MSPs reject proposed assisted suicide law

MSPs reject proposed assisted suicide law

MSPs yesterday rejected the Assisted Suicide Scotland Bill by 82 to 36 votes after a debate in the Scottish Parliament.

Had it passed, the bill would have allowed the terminally ill to seek the help of a doctor in ending their life.

A committee at Holyrood said the bill was significantly flawed but left it to MSPs to decide whether to pass it or not.

Patrick Harvie MSP took up the bill on behalf of the late Margo MacDonald MSP, who died last April.

He said after the vote that he hoped the Scottish government would “recognise the strong demand for clarity in law”.

He added: “It’s clearly a disappointment that the bill will make no further progress.

“The significant support in the chamber reflects the clear public desire for people to have choice and for the law to be clarified.

“I know many supporters of assisted suicide will now be hoping that the Lord Advocate issues prosecution guidance and that the Scottish government considers alternative approaches to the problem.”

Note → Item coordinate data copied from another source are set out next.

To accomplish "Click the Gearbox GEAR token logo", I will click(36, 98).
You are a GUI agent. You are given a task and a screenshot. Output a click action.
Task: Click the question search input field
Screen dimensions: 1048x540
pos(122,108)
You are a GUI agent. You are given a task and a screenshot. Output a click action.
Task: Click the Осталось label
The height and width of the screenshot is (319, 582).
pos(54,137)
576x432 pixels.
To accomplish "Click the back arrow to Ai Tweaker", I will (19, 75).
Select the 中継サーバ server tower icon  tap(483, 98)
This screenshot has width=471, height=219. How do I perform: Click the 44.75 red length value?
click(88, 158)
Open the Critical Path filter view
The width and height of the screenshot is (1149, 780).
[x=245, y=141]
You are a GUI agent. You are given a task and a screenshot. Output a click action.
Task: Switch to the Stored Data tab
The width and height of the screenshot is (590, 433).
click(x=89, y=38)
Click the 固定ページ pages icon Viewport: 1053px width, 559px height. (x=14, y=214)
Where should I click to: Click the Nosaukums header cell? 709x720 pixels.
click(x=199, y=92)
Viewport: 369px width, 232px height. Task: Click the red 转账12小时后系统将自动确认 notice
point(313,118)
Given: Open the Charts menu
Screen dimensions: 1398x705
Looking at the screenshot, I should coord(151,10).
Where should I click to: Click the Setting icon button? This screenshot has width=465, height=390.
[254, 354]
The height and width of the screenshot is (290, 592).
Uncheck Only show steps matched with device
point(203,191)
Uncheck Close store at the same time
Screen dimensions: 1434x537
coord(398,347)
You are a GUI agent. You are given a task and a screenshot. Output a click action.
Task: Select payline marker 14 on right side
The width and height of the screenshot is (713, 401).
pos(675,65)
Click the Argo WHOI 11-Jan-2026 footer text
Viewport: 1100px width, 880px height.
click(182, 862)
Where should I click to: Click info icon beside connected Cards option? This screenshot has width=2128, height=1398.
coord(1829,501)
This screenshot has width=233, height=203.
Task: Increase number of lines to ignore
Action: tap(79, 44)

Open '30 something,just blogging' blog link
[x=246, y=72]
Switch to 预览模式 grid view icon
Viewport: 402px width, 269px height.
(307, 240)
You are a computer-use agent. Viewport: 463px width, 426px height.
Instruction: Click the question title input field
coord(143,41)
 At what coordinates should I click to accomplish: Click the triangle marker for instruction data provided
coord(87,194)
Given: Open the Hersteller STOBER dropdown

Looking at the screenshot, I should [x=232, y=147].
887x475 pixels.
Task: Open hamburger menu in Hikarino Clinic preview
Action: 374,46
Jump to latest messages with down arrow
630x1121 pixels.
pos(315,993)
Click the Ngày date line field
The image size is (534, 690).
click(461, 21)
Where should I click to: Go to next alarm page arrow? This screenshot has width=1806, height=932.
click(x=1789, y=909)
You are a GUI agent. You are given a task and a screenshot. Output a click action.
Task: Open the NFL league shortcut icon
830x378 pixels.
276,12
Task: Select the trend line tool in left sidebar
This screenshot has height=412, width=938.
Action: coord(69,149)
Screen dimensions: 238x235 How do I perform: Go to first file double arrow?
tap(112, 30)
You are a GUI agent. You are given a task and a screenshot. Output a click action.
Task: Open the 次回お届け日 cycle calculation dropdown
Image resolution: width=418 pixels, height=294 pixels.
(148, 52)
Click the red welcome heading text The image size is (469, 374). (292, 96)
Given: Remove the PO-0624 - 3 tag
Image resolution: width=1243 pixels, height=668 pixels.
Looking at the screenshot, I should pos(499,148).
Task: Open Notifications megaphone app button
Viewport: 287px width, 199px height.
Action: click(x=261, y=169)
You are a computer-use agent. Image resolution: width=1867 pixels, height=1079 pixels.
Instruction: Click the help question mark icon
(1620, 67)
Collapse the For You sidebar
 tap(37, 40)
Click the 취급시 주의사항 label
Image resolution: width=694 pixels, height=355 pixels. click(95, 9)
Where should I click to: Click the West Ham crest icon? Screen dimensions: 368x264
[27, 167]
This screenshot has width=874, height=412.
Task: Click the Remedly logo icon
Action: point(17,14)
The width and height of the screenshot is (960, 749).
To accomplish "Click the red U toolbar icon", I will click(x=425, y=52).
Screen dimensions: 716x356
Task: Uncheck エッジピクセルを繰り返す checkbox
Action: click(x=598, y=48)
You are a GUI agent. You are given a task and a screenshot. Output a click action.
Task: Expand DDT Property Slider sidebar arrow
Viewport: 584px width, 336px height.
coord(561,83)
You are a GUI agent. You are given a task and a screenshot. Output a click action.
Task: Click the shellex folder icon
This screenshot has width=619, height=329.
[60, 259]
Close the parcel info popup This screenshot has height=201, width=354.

The health secretary, Shona Robison, previously told MSPs: “The government believes that the current law is clear, and it is not lawful to assist someone to commit suicide, and the government has no plans to change that.”

The Law Society of Scotland had also expressed reservations about the bill.

Before its stage one debate, Alison Britton, convener of the Law Society’s Health and Medical Law Committee said: “We remain concerned over the lack of definition of the key terms, such as ‘assistance’ and ‘life-shortening’ and the functions of the licensed facilitator are still uncertain.

“Lack of such clarity leads to ambiguity and leaves the legislation open to interpretation.”

The Lord Advocate, Frank Mulholland QC, clarified the Crown’s position on assisted suicide last month is response to a letter from academics claiming a “shameful lack of clarity” over the law.

Mr Mulholland said the position is perfectly clear in Scots law.

Professor James Chalmers of Glasgow University had said causation was unclear in Scots law and that, as such, identifying who caused a death in a case of assisted suicide, where, for example, a person supplied a pill and the other swallowed it, was not a straightforward matter.

In response, Mr Mullholland wrote: “In order for there to be a sufficient causal connection for homicide the conduct must be a significant contributory factor to the death.

“A minimal or negligible contribution would not suffice.

“This clear test, which has persisted for many years, will be applied to the facts and circumstances of each case.”

Mr Mulholland added that a prosecution would be in the public interest where there was enough credible and reliable evidence and noted that the seriousness of homicide means “it is difficult to conceive of a case where it would not be in the public interest to take proceedings”.

He added: “But each case would be considered on its own facts and circumstances.”